Anavatan hasretiyle yanıp tutuşan ailesiyle 1933 yılında İstanbul'a yerleşti ve Kuleli Askeri Lisesi'ne kayıt oldu, 1936'da da en üst dereceyle bitirerek asteğmen rütbesiyle mezun oldu. Harp Akademisi'ni bitirdiğinde yıl 1938'di ve genç bir teğmendi.

1944 yılında Muzaffer Şükriye Hanım'la evlendi. Ayzit, Umay, Selcen, Sevenbige (Çağrı) ve Yıldırım Tuğrul adlı çocukları oldu. 1974'te eşini kaybetti.

Seval Hanım'la ikinci evliliğini yaptı. Ayyüce ve Ahmet Kutalmış doğdu.
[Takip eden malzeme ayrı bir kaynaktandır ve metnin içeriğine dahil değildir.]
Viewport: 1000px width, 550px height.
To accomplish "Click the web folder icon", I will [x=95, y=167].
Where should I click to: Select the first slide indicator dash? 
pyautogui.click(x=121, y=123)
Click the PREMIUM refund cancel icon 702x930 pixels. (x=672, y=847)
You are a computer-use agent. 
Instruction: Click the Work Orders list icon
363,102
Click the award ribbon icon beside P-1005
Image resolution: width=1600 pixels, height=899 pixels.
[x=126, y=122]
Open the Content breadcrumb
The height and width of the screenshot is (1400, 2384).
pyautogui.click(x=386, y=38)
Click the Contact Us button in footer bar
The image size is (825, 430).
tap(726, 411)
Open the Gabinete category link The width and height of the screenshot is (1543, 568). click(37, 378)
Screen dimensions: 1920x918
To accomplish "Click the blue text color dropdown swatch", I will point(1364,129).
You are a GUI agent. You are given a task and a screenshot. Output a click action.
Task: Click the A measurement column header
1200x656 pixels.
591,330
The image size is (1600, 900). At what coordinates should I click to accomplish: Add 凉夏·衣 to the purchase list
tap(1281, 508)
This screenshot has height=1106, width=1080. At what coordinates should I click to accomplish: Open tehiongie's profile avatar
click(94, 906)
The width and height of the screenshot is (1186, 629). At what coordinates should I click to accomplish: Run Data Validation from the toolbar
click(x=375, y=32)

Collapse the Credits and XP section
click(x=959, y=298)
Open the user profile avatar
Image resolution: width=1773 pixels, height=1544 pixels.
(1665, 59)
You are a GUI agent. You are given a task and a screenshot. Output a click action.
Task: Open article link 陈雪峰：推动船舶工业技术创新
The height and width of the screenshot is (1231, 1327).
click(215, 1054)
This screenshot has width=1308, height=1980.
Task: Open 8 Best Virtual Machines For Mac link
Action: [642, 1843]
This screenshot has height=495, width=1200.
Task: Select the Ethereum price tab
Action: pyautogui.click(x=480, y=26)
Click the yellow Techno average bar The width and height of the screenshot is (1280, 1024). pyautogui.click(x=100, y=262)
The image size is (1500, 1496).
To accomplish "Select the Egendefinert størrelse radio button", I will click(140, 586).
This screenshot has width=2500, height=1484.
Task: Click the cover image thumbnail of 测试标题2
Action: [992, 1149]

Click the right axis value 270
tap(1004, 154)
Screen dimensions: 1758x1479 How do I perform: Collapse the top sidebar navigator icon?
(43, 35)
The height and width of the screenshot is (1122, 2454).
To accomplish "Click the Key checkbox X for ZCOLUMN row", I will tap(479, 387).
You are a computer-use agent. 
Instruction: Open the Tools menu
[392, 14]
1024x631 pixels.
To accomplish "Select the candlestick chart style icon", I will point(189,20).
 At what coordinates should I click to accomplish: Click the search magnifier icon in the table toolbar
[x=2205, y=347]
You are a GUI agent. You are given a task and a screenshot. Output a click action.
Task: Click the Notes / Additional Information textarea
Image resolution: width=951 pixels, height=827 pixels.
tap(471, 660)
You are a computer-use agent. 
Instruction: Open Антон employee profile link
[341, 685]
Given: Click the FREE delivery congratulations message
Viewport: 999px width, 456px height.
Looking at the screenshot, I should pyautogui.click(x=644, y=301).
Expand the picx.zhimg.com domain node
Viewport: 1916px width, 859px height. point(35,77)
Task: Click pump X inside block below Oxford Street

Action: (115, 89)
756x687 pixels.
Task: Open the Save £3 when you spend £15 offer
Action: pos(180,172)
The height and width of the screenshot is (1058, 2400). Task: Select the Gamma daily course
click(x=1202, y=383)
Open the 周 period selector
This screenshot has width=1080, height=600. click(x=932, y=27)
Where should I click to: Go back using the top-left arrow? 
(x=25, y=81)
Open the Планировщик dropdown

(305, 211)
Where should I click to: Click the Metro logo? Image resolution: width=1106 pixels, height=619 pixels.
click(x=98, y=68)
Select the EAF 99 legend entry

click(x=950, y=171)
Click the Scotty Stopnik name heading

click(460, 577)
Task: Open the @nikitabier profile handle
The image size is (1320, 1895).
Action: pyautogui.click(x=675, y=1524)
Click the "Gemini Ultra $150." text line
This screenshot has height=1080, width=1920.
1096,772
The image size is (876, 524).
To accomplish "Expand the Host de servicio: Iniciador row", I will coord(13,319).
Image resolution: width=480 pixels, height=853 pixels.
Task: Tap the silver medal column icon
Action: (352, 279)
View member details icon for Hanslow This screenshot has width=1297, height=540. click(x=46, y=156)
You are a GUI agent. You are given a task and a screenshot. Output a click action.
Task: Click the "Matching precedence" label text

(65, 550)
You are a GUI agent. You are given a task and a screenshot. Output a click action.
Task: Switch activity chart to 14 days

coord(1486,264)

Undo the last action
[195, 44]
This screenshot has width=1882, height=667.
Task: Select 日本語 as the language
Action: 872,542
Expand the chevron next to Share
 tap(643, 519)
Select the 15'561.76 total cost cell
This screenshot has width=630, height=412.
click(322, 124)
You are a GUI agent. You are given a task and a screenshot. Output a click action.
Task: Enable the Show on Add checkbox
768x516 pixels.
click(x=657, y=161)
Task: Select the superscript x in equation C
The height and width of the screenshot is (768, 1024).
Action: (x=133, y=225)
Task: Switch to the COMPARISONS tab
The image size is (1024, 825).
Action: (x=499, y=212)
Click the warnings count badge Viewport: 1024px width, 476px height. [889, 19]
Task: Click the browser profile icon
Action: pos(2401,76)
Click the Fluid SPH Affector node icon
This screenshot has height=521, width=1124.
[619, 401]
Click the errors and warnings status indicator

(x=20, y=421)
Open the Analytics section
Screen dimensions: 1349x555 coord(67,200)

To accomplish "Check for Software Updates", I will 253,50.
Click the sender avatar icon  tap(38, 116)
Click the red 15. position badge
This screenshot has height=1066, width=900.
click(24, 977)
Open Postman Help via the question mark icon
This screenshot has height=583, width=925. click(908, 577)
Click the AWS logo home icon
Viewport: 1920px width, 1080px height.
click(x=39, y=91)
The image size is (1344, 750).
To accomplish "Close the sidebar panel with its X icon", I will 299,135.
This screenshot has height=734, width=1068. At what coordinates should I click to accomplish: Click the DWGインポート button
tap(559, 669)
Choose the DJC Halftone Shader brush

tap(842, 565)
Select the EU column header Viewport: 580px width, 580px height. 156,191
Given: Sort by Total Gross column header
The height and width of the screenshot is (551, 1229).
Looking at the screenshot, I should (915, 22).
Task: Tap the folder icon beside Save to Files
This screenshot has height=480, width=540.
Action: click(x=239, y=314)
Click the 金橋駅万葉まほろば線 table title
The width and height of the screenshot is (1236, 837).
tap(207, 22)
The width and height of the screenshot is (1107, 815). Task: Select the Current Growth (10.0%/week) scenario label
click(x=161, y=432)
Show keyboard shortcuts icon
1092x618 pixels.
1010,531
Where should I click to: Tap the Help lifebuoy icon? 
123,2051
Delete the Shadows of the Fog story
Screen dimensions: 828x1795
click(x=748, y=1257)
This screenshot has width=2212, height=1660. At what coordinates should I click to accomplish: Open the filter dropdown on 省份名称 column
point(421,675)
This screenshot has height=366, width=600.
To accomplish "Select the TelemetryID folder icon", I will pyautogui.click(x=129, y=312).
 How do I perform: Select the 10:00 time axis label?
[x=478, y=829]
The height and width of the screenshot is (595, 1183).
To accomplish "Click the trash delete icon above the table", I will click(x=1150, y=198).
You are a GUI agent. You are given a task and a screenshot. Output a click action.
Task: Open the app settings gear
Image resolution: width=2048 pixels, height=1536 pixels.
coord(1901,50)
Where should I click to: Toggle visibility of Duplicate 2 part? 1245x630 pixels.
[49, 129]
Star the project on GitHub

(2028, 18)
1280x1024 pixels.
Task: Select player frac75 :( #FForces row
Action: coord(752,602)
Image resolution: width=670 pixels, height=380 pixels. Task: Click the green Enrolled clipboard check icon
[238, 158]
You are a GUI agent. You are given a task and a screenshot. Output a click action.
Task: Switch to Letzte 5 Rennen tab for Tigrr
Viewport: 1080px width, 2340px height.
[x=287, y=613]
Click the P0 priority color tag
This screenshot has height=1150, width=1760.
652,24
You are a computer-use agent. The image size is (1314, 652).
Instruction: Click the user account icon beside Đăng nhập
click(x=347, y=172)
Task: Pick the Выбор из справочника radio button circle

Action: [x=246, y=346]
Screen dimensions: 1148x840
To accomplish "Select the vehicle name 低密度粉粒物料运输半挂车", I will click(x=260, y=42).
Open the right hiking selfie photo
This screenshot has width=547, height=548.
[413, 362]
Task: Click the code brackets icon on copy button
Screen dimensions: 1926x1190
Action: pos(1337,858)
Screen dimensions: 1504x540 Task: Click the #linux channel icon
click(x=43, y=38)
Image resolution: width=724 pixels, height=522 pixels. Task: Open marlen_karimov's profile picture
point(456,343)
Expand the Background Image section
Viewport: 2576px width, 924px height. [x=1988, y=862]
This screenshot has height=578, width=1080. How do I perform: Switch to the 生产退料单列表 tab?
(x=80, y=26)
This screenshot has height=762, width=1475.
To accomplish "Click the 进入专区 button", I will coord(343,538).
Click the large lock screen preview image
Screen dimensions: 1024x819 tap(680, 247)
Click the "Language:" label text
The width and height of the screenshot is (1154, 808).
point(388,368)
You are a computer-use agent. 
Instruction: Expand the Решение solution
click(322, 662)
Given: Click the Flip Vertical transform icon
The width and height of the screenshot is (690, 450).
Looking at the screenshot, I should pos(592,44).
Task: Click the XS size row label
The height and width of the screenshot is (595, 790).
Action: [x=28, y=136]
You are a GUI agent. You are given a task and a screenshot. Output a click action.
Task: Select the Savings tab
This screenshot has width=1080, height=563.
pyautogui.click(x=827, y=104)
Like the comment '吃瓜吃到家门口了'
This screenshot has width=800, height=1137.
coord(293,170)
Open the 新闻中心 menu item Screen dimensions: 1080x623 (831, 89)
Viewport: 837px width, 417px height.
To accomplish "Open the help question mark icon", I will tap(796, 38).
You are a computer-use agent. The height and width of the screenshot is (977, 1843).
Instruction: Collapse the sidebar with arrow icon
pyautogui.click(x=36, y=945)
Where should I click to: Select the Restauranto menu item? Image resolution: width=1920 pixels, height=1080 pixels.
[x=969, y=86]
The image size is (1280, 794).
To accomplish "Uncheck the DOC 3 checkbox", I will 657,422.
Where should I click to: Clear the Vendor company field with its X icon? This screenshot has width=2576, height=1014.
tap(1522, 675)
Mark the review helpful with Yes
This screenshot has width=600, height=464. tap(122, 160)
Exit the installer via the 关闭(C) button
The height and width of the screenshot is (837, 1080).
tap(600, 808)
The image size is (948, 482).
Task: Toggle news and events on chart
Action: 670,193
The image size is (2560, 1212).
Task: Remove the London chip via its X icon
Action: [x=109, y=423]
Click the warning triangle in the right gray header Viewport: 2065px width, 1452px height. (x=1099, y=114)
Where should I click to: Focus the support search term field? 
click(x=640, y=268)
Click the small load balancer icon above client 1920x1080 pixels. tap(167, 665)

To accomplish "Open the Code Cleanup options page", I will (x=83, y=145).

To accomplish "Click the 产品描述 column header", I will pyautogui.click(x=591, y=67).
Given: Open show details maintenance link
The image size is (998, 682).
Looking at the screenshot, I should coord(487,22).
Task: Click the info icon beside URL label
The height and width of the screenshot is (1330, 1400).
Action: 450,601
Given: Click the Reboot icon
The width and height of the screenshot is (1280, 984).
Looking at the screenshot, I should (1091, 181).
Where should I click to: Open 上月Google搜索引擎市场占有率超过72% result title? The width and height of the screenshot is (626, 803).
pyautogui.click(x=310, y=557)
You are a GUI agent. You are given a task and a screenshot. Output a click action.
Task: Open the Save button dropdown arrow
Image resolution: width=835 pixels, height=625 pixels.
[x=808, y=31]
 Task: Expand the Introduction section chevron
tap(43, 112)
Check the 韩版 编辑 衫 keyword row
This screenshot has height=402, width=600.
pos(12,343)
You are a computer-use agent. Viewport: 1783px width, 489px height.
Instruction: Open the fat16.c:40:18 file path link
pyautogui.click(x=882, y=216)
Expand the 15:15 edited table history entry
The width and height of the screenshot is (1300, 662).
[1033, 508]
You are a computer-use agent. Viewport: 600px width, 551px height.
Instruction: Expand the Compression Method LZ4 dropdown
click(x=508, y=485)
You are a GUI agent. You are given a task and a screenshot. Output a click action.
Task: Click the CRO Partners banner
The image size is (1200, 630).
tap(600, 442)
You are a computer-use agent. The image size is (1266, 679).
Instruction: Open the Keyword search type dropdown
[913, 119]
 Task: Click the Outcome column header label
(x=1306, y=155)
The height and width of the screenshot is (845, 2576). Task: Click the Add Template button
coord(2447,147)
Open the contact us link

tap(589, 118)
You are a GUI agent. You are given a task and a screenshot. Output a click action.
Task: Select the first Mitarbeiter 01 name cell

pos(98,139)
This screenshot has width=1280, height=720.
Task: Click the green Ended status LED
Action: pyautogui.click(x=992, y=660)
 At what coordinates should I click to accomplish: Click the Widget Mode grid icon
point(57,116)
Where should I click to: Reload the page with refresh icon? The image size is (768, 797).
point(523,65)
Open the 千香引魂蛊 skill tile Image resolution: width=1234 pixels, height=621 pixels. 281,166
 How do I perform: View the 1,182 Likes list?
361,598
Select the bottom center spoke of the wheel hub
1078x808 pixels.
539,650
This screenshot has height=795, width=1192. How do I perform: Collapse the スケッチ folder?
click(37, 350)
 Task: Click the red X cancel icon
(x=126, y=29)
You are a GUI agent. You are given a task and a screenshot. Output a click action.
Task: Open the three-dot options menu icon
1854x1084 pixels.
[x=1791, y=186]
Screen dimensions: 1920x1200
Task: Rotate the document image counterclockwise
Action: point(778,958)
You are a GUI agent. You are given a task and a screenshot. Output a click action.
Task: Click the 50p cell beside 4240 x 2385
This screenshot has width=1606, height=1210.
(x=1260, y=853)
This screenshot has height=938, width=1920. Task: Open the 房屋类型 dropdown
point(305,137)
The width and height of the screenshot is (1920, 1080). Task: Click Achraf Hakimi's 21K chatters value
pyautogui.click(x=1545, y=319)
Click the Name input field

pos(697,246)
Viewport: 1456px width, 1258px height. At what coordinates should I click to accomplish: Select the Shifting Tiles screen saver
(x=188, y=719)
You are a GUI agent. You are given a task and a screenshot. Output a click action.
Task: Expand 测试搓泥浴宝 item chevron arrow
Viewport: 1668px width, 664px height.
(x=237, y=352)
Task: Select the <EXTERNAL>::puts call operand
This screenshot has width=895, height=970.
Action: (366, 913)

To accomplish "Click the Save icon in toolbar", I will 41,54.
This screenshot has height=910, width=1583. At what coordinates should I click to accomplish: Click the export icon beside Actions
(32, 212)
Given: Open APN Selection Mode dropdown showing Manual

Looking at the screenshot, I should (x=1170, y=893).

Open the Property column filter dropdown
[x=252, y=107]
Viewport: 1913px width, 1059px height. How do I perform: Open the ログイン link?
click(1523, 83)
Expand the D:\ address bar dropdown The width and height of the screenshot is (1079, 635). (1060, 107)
Bütün hayatı Türklükle yoğrulmuştu. Bunun acısını çekti ama daha da doldu. 1944 yılında üsteğmenken Nihal Atsız'la birlikte Turancılık davasında yargılanıp 9 ay 10 gün Tophane Askeri Hapishanesi'nde kalması da onu fikirlerinden döndürmedi.

1945'te haksız yere zindana atıldığı ortaya çıktı, tahliye edildi, 1947'de de beraat etti.

Aynı yıl ABD Kara Harp Akademisi ve Piyade Okulunda iki yıl eğitim gördü. 1955'de de Harp Akademisi'nden Kurmay Binbaşı olarak mezun oldu.

Her rütbesinde üstün başarı gösterirken, 1959'da Kurmay Albay olarak terfi ettirildi.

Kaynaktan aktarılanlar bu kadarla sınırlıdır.